Anyway, I just came to show that edge plating isn't THAT hard and seems to work, not co-opt someone else's project.

kipper2k commented 2 years ago

I have a chip coming so i will build the beta and hopefully no smoke :). There may be ways to make better connections if the initial version doesn't work ok, it does look good though

jbilander commented 2 years ago

Great work nonarkitten!

Hopefully that edge-plating isn't too expensive?.

If that FPGA doesn't work out for some reason then perhaps this Gowin, link below, could be a good replacement, 100 pin LQFP (79 IO) 4608 LEs (pitch 0.5 mm). Easy to solder and 3.3V (The -UV versions are with built-in LDO for the 1.2V-core so you don't have to think about that when designing, only one 3.3 volatge regulator required). IO-pins can be set to LVTTL 3.3 in the tool, but you will need level shifters towards the Amiga I think.

https://eu.mouser.com/ProductDetail/GOWIN-Semiconductor/GW1N-UV4LQ100C6-I5?qs=wnTfsH77Xs6vp00qFbqNlg%3D%3D

Expected in stock 30-sep-22 :)

I'm using a Gowin FPGA in another Amiga-hobby-project at the moment and it works great so far. The dev. tools are very snappy to work with compared to Xilinx ISE 14.7 for example.

These are the different Gowin FPGA packages/versions at the moment:

Gowin_FPGAs

Regards

jbilander commented 2 years ago

These are the Gowin FPGAs I had in mind for ReAgnus.

GW1N_LQFP100

Notice how it says 80 I/O. That is exacly the amount of IO-pins needed for Agnus, four pins in Agnus are Power-pins (VCC/GND), but that would require to use all JTAG-pins etc as IOs which is possible...

dual_purpose_pin

Unfortunately the pinout differs between the two, so no easy upgrade/downgrade path, but I guess you could try and synthesize and see if it'll fit in a -UV2 and if that is the case then go with that one in the design (if you can source them from e.g. Mouser?).

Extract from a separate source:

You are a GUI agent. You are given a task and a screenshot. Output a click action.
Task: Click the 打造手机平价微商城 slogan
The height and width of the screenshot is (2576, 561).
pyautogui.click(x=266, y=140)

GW1N-UV2LQ100_pinout GW1N-UV4LQ100_pinout

jbilander commented 1 year ago

For information, the latest design 837X Rev 1C is now updated with castellated holes (branch _castellatedholes) and should be able to take a Gowin GW1N-UV9UG169C6/I5 as a drop-in replacement for the Intel 10 Max. Gerbers exist under Releases as pre-release and is completely untested. Would be fun to try though.

Pin assignment here: https://github.com/jbilander/ReAgnus/tree/main/docs

JLC can do assembly of this Gowin FPGA via the Global Sourcing function.